• Aufgabe a: Übersetze aus dem Text über die Veranstaltungsreihe »Tatort Jazz« den folgenden Satz ins Englische: „Was dort im Herzen des Ruhrgebiets seit fast einem Jahrzehnt kontinuierlich aufgebaut wird und wächst, ist mehr als beachtenswert.“

• Zu lesender Auszug:
────

Liebe und Lebensfreude

Liebe und Lebensfreude

Quelle: Lutz Eikelmann in »Jazzpodium«, Ausgabe 11/2014

Wenn man mit offenen Augen und Ohren die lande durchzieht, um die Perlen des Musikgeschehens zu entdecken, stößt man über kurz oder lang auf die Sängerin Milli Häuser und ihre Veranstaltungsreihe »Tatort Jazz« in Bochum. Was dort im Herzen des Ruhrgebiets seit fast einem Jahr­zehnt kontinuierlich aufgebaut wird und wächst, ist mehr als beachtenswert. In Zeiten, in denen sich Jaz­zer gerne in das Jammern über Missstände in Medien und Gesellschaft wie auch über den Niedergang von Besucherzahlen in Jazzclubs und vieles mehr hinein­steigern, leuchtet die Eigeninitiative »Tatort Jazz« wie ein Licht in der Dunkelheit. Grund genug, dieses Ge­schehen näher zu betrachten und zu dokumentieren, sowie die Initiatorin Milli Häuser vorzustellen.

────

Datenauflistung

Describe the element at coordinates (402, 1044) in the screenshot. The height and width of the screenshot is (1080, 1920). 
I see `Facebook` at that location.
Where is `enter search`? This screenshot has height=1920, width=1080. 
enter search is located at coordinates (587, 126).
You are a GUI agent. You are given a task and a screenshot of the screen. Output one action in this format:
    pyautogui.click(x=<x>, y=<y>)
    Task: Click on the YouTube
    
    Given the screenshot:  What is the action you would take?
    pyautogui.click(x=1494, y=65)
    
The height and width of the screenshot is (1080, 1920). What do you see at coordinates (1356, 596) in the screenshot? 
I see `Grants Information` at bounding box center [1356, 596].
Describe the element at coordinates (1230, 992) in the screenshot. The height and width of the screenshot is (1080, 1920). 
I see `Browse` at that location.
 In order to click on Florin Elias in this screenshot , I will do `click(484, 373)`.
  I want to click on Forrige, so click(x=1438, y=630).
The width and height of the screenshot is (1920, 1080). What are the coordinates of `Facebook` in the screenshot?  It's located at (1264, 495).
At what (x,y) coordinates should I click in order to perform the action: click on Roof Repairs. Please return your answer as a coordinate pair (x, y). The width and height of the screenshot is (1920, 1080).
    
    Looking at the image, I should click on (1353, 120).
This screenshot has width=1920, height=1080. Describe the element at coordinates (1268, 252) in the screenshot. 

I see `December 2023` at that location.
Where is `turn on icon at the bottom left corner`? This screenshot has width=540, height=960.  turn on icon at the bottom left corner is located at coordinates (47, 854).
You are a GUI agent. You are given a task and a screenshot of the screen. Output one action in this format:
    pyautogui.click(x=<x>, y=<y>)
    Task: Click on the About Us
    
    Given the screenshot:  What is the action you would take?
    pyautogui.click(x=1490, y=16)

────

• Aufgabe b: Schreibe aus den Datensätzen die Zeilen von der Zeile mit "I want to click" bis einschließlich der Zeile mit "The width and height of the screenshot is (1920, 1080). What" wortgetreu ab.

• Erwartete Ausgabe a: What has been continuously built up and has been growing there in the heart of the Ruhr region for almost a decade is more than noteworthy.

• Erwartete Ausgabe b:
  I want to click on Forrige, so click(x=1438, y=630).
The width and height of the screenshot is (1920, 1080). What are the coordinates of `Facebook` in the screenshot?  It's located at (1264, 495).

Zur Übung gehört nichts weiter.